When I first heard that Sony was adapting Horizon Zero Dawn and Helldivers 2 into movies, as well as making a Ghost of Tsushima anime (alongside the already-planned Ghost of Tsushima live-action movie from John Wick creator Chad Stahelski), my first instinct was to write about it. That’s kind of my thing – I write about video game news, and while these are movies, this is news in video game land.
But I’m not really sure what I have to say. Helldivers 2 is clearly riffing on Starship Troopers (specifically the movie rather than the novel), and Ghost of Tsushima is so inspired by movies it has a ‘Kurosawa mode’, which is just a black and white filter. Horizon doesn’t hem so closely to any specific cinematic reference, but it is part of Sony’s post-The Last of Us strategy of storytelling which is highly inspired by film as a general rule. But… is that anything?
Gaming Adaptations Are No Longer A Big Deal
I suppose it kind of is. When you make a game that takes a lot of cues from movies and then you turn it into a movie, you somewhat flatten the metatextual references and the story (not the strongest part of any of that trio) is left to stand alone without powerhouse graphics or engaging gameplay to back it up. You end up with an adaptation that is inherently worse than the original. My colleague Tessa Kaur has already broken down why this is a particularly odd strategy for Helldivers 2.
But then, wouldn’t we say that about most adaptations?

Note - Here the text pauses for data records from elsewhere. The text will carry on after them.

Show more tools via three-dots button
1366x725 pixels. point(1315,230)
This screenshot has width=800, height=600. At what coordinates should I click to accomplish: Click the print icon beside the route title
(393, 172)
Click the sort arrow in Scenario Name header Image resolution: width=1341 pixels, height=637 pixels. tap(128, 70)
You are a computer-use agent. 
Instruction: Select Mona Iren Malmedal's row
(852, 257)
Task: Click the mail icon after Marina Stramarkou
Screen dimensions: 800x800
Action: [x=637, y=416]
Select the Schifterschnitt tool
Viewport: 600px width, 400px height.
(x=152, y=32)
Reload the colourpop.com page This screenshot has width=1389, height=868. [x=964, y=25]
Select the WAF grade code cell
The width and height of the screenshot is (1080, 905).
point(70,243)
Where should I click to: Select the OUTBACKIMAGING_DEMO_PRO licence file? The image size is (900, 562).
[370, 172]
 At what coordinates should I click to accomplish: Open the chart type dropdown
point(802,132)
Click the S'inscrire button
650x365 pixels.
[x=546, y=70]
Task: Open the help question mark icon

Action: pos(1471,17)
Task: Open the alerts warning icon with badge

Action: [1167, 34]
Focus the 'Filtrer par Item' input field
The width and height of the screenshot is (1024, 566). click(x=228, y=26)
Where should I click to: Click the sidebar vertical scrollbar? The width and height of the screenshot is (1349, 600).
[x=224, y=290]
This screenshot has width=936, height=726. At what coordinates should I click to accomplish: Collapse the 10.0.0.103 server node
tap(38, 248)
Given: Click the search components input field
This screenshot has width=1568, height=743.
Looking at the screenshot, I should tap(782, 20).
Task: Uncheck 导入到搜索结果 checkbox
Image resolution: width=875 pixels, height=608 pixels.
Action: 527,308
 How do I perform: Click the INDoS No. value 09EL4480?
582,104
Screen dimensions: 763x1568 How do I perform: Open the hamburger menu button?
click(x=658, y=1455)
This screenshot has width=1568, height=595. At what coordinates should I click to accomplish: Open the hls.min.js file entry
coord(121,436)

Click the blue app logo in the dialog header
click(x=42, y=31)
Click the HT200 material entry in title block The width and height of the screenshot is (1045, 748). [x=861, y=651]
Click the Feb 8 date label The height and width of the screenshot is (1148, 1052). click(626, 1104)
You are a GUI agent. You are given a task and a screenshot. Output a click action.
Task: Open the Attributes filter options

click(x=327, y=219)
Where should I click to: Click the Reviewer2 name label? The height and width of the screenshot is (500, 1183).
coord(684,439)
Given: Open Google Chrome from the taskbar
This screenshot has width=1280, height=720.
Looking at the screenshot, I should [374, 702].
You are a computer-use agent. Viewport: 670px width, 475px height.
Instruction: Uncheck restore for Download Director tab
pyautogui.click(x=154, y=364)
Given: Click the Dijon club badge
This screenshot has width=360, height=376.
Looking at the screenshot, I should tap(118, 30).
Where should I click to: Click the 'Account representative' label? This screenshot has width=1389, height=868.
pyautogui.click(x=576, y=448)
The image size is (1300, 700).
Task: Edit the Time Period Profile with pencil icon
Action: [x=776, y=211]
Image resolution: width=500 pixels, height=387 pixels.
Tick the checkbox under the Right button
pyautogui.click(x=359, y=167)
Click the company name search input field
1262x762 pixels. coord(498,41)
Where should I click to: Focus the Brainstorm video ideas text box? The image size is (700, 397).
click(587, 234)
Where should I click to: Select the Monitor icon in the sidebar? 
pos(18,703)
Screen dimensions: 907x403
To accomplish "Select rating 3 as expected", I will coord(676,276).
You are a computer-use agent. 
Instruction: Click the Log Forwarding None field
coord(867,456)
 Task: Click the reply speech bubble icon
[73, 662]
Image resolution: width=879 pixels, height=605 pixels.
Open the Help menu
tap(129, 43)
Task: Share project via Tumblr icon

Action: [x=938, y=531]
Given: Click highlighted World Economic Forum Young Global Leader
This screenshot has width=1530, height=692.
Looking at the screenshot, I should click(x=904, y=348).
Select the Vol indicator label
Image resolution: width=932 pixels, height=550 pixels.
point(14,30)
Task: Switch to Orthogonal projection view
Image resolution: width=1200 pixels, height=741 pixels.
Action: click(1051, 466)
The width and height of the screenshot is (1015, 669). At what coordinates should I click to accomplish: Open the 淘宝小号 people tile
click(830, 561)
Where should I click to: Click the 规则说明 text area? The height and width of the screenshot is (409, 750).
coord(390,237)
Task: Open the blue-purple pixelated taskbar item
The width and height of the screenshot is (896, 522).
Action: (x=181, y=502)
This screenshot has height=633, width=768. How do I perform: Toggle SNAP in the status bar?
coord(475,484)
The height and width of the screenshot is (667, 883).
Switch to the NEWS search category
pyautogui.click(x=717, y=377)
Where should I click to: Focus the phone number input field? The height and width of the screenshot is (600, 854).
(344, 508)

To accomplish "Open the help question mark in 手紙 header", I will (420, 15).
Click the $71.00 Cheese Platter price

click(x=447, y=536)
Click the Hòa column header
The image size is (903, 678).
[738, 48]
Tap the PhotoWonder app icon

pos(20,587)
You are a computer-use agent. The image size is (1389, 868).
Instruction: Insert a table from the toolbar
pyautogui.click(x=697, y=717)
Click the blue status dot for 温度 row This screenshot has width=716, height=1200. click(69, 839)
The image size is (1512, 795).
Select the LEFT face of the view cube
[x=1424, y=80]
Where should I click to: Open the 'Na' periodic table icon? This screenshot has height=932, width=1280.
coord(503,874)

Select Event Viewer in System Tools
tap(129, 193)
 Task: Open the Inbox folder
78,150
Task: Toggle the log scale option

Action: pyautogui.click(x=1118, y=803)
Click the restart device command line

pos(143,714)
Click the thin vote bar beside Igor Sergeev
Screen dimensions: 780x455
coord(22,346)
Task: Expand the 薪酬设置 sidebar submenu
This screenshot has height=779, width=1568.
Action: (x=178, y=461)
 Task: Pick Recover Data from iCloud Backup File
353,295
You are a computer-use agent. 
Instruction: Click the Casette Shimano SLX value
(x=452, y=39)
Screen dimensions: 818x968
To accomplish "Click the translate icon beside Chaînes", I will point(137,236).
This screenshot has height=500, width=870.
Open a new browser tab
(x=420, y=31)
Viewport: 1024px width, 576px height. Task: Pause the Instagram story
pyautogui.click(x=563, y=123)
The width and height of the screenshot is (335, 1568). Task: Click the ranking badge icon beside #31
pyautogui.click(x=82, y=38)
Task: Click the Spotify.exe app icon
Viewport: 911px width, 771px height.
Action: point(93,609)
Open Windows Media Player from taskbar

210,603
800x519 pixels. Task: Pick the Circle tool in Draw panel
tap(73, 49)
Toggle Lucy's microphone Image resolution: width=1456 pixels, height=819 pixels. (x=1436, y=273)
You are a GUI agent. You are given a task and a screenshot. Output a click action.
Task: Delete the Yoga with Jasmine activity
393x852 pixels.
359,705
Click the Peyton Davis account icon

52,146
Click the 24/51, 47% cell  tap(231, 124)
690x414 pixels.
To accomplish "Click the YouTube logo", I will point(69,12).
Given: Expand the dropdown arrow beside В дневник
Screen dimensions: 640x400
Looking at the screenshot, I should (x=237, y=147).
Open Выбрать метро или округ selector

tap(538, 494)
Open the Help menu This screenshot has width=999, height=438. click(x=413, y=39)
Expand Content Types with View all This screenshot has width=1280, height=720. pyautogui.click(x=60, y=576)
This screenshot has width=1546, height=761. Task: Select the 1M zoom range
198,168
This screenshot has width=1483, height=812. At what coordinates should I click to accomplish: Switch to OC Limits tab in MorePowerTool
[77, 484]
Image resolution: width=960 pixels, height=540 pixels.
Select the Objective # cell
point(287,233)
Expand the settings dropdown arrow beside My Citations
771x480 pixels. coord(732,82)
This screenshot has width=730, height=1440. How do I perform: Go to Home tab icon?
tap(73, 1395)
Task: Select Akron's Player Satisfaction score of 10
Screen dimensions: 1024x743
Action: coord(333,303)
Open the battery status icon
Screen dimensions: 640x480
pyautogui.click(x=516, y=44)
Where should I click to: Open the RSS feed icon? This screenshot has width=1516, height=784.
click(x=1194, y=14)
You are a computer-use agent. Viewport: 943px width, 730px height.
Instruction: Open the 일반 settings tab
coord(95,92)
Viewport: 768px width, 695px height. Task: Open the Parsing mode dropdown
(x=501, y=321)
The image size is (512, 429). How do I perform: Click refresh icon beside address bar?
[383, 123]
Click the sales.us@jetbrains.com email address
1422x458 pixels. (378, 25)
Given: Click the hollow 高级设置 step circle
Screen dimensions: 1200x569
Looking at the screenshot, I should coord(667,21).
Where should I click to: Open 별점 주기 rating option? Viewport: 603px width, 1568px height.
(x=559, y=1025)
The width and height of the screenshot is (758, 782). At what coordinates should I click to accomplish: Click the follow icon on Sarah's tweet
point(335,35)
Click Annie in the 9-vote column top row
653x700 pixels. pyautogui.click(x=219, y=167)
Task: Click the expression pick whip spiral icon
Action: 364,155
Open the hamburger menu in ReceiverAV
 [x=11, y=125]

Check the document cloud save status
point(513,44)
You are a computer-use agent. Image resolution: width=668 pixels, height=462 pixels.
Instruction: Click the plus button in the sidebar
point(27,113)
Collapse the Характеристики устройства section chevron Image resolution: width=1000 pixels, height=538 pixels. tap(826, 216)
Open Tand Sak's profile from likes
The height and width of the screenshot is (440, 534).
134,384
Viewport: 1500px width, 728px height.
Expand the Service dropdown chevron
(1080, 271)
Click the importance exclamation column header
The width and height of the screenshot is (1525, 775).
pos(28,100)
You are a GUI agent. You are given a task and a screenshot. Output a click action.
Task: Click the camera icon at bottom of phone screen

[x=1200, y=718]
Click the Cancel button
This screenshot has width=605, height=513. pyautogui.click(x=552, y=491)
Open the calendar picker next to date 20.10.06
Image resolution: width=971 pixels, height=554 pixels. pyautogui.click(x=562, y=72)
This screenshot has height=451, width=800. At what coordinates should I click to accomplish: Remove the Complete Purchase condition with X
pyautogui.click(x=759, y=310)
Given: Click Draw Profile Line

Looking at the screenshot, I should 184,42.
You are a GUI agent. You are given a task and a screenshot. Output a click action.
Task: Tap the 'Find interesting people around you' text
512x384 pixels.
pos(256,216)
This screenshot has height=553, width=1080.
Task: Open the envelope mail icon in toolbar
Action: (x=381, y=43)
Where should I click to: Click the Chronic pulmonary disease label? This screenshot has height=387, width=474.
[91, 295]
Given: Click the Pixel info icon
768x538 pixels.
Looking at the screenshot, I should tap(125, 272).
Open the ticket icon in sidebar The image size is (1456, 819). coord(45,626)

Have you ever read a book, seen the movie, and then whined about characters or arcs or events that were cut, truncated, or misinterpreted? If the answer is ‘no’, read more books. Yes, these adaptations will cut elements of the games. But as long as they’re made by people with respect for the source material (something we are seeing far more with modern gaming adaptations), there’s no reason to be too apprehensive of this new reality.
As I realised I didn’t care much about these adaptations on a deeper, ‘what does this mean for gaming?’ level, I realised that’s because they don’t really mean anything on a deeper level. This is just the way the wind is blowing. The Game Awards has a Best Adaptation category now, and while there were some ‘making up the numbers’ nominees this year, we’re going to see more of them year on year.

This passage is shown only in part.